I am the one who mentioned that regolith is 0.5% perchlorates, not that "perchlorates are 0.5% oxygen". *facepalm*

"Saying we'll get oxygen from the 0,5-1% of a poison in martian regolith, rather than bulk ice or CO2, is..."

For God's sake, learn to fucking read.

Washing the regolith to remove the perchlorate is a requirement for *any* other use of that regolith

Which is why you shouldn't be celebrating its existence. It is a problematic contaminant, not a resource.

As you have rightly pointed out, the water ice on mars is more 'frozen mud'. Cleaning the melt is going to be a necessary first step to using it *regardless*. That means either vacuum distillation, thermal distillation, or reverse osmosis filtration. Again, NOT OPTIONAL. This is necessary equipment that you need to bring, regardless.

And this just to get water, the most basic of offworld resources. And all of that equipment (especially the mining hardware itself) requires maintenance and spare parts, which impose more dependencies. And the TRL for use on Mars is low regardless.

You've gone from talking up the ease of operating on Mars to talking it down, yet your self-righteousness hasn't shifted at all in the process.

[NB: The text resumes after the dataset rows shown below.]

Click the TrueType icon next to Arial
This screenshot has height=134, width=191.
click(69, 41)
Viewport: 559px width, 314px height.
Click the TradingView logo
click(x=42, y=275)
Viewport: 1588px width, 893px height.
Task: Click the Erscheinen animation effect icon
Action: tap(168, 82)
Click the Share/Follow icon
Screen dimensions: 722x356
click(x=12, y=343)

RO filtration is the least energy intensive of these.

Except, it isn't. 0,5-1% perchlorates. RO typically removes 90-95% of perchlorates. So you're down to ~500ppm. Human safety levels** are in the low parts per billion. You're five orders of magnitude off. Yes, you can purify water that far - and the more perchlorates, the easier - but you're talking an over millionfold reduction. It is not at all trivial. You're talking first RO to get it down to levels where it won't hinder bacterial growth, then bioreactor bacterial remediation, then filtration, then RO, then ion exchange. This is not some little, simple system.

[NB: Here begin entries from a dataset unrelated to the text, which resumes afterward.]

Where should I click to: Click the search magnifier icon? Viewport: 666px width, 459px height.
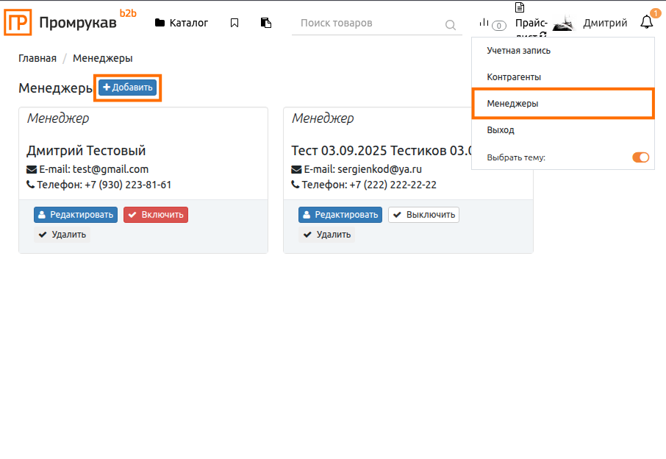pos(451,25)
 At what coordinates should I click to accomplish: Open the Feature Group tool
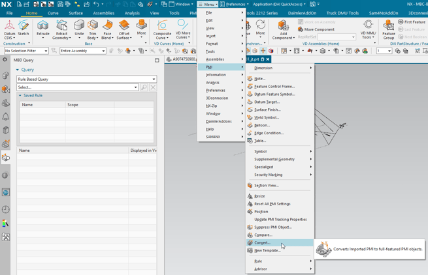[389, 27]
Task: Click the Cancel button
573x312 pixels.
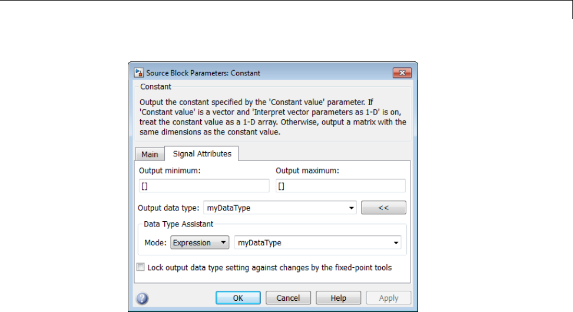Action: 288,298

** Plants can tolerate much more perchlorates than humans, but they also bioaccumulate perchlorates of exposed to them, so you have to reduce the water to low ppb levels.

The end products are clean water and perchlorate contaminated mud, and clean mud, with contaminated water.

Viola! *eyeroll*

And your "plan" for dealing with waste perchlorate doesn't just magically produce pure O2 and NaCl in the real world. First off, molten sodium perchlorate, which is what it becomes before it decomposes, is an extremely corrosive oxidizer. Exactly what are you planning to make the furnace out of, platinum? Secondly, you never get perfect decomposition. Apart from residual perchlorates, you have residual sodium chlorate, which is also corrosive, and is a literal herbicide. And your gas stream will contain contaminant chloride and chlorine dioxide, which, news flash, you don't want to breathe.

There is no way on Earth anyone would ever prefer this to just conducting electrolysis on the water that you've already purified.